We have utilized dynamic data, data-driven modeling, and dynamic mechanistic modeling in diverse contexts. We also utilized both correlative (transcriptomic analysis, PCA, and regression) and causative (ODE) models in our in vivo studies on the role of trauma in the murine response trauma/hemorrhagic shock. Initial studies using a literature-based, in vivo-calibrated mechanistic ODE model suggested that the underlying trauma is central in driving the inflammatory response to combined trauma/hemorrhage, both systemically and in the liver [15]. Transcriptomic data supported these model predictions as indicated by a large overlap between the genes and pathways induced in trauma alone vs. those induced in the setting of experimental trauma/hemorrhage [15]. This ODE model was extended to include details of experimental trauma/hemorrhage in mice (e.g., bleeding rate and target blood pressure) and further validated using a unique, computerized platform for automated hemorrhage that was constructed specifically to test the behavior of this mathematical model [17]. Later, multivariate regression, hierarchical clustering analysis, PCA, and dynamic network analysis all suggested that despite a large overlap at the level of unprocessed inflammatory mediator data (as shown by inconclusive hierarchical clustering of these data), there were major mechanistic differences between surgical trauma alone vs. trauma/hemorrhage [13].

In addition to the data-driven modeling work on TBI described above, we also carried out combined data-driven and mechanistic modeling in TBI using the same data on TBI patients described above (unpublished observations). Initially, we carried out PCA, which suggested that primary drivers of inflammation in this TBI cohort. Based on this analysis, we created patient-specific, mechanistic ODE models that were fit to each patient’s data. These modeling-based studies raise the possibility of personalized modeling for TBI patients during their hospital stay.

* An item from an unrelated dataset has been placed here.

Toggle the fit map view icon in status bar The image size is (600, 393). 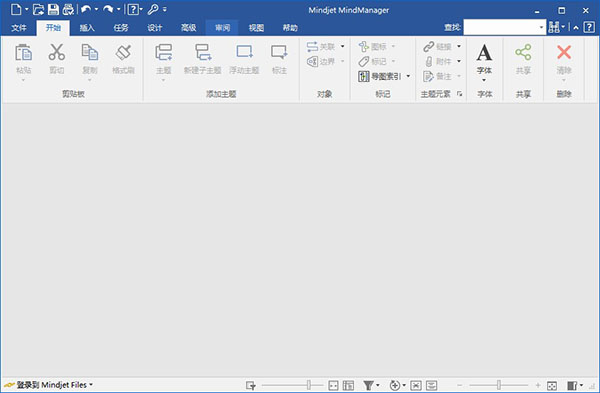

In a similar fashion, we created a two-compartment mathematical model of porcine endotoxemia [83], based on an existing mathematical model of mouse endotoxemia [14, 15, 17, 36], in order to further test the hypothesis that a conserved inflammation framework could have radically individual manifestations. PCA of circulating inflammatory mediators suggested a central role for the cytokine IL-1β in this inflammatory response. Based on this analysis, we constructed a two-compartment ODE mathematical model that encompasses inflammation, lung (patho) physiology, and a damage variable that recapitulates the health of the animal [83]. This mathematical model could be fit to both inflammatory and physiologic data in the individual swine, whose outcomes ranged from a self-resolving inflammatory response with fairly normal lung histopathology and function through various degrees of dysregulated inflammation and lung damage to death accompanied by severe lung injury [83]. More recently, we augmented this pig-specific two-compartment ODE model to include a third “tissue” compartment. This three-compartment mechanistic model was initially calibrated with data from individual surviving trauma patients, data that were used to produce 10,000 in silico patients subjected to virtual trauma/hemorrhage. This study raises the possibility of individualized outcome prediction for trauma patients as well as showing the potential for in silico clinical trials based on a small, but representative, cohort of actual patients.

Conclusions

We have increased our understanding of the inflammatory response beyond description of its symptoms and unveiled an ever-increasing complexity underlying this evolutionarily conserved internal communication mechanism [2, 7] that manifests at multiple biological scales [27, 28]. Clinically, translational systems approaches to inflammation have the potential for the identification of novel, rationally designed therapies and diagnostics—as well as for gaining new basic mechanistic insights—via combined data-driven and mechanistic modeling.